3.3. Gründe für die vom Antragsgegner gewünschte vollständige Anrechnung der Familienbeihilfe und des Kinderabsetzbetrags als Eigeneinkommen sind nicht erkennbar. Die unterhaltsrechtliche Beurteilung dieser Transferleistungen ist durch die eingangs dargestellte Rechtsprechung vorgegeben. Sie gelten danach nicht als Eigeneinkommen des Unterhaltsberechtigten, sondern sind ausschließlich im Rahmen der steuerlichen Entlastung des Geldunterhaltspflichtigen zu berücksichtigen.
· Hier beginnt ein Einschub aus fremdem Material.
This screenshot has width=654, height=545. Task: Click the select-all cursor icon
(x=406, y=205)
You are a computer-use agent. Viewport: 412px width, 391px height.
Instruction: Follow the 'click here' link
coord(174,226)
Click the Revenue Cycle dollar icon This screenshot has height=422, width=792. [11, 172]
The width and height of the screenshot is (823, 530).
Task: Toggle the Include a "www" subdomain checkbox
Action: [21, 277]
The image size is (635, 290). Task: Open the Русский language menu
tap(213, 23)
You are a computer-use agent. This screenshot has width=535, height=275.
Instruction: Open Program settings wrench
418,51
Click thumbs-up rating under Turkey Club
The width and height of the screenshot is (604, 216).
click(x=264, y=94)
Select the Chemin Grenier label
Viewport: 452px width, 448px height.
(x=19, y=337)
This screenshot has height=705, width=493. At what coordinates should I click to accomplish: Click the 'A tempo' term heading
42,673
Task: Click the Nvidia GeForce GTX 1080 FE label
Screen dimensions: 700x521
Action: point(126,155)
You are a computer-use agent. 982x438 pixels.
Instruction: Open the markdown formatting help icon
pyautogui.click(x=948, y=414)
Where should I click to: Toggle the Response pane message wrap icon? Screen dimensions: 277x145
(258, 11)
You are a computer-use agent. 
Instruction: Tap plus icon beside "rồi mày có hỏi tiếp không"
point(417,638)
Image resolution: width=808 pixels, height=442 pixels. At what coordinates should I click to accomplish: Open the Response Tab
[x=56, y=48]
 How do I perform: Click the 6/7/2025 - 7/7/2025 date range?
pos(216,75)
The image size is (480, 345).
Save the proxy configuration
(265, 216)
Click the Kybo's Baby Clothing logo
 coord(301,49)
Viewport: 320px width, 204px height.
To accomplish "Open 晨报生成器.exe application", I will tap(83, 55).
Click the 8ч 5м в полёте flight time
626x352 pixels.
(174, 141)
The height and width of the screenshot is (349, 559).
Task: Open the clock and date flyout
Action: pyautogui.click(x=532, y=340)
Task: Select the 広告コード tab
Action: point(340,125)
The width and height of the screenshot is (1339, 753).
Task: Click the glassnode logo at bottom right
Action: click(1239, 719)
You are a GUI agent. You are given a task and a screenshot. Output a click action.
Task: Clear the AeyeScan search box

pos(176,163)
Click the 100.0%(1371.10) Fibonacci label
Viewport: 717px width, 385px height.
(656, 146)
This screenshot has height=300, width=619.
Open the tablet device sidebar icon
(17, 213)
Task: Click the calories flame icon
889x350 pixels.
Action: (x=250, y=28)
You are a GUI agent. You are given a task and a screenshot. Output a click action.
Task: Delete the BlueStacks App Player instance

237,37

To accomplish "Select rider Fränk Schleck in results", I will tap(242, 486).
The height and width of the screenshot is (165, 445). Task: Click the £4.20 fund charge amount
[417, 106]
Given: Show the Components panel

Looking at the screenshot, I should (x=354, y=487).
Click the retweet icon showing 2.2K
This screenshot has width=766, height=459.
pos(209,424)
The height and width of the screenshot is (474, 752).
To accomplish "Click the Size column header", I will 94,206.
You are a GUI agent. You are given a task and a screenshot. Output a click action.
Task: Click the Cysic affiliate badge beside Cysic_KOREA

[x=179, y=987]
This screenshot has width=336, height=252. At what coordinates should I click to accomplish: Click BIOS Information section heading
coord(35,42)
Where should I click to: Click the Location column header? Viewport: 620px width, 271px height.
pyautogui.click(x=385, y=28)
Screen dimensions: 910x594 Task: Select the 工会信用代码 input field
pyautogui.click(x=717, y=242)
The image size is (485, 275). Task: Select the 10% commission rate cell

Die im Revisionsrekurs des Antragsgegners zitierte Entscheidung 6 Ob 89/01h (= ÖA 2001, U 341, 312) ist vor den beiden maßgebenden Erkenntnissen des Verfassungsgerichtshofs (G 7/02 ua; B 1285/00) ergangen; zudem betraf sie die Frage, ob die Familienbeihilfe in die Bemessungsgrundlage für Unterhaltsansprüche gegen das sie beziehende Kind einzubeziehen sei.

3.4. Auf allfällige unterhaltsrechtliche Folgen der Steuerreform 2009 (dazu Kolmasch, Die Anrechnung der Familienbeihilfe auf den Kindesunterhalt nach der Steuerreform 2009, Zak 2009, 163; Heiderer, Kinderfreibetrag nach § 106a EStG und Unterhaltsbemessung, EF-Z 2009, 208) stützen sich die Revisionsrekurse nicht. Darauf ist daher nicht weiter einzugehen.

3.5. Nach ständiger Rechtsprechung ist kurzfristiges Ferialeinkommen eines Unterhaltsberechtigten bei der Unterhaltsbemessung nicht als Eigeneinkommen zu berücksichtigen (RIS-Justiz RS0117200). Grund dafür ist der Umstand, dass solche Beträge in einer intakten Familie regelmäßig dem Kind überlassen würden. Inwieweit das im Einzelfall auf bestimmte Einkommensbestandteile zutrifft, begründet, von Fällen einer krassen Fehlbeurteilung abgesehen, keine Rechtsfrage erheblicher Bedeutung. Im vorliegenden Fall hat das Rekursgericht seinen insofern bestehenden Ermessensspielraum jedenfalls nicht überschritten.

4. Aus diesen Gründen sind die Revisionsrekurse zurückzuweisen.

5. Die Kostenentscheidung gründet sich auf § 78 AußStrG. Beide Parteien haben in den Rechtsmittelbeantwortungen auf die Unzulässigkeit des Revisionsrekurses der Gegenseite hingewiesen, sodass diese Schriftsätze grundsätzlich zu honorieren sind. Bemessungsgrundlage ist nach § 9 Abs 2 und 3 RATG die Jahresleistung der im Rechtsmittel der Gegenseite geforderten Erhöhung bzw Verminderung; auf Rückstände kommt es dabei - wie auch bei der Beurteilung des Streitwerts nach § 58 JN - nicht an. Da die Antragstellerin beim laufenden Unterhalt eine Erhöhung um 23,60 EUR und der Antragsgegner eine Verminderung um 20 EUR begehrt, sind die Kosten der Rechtsmittelbeantwortungen gegeneinander aufzuheben.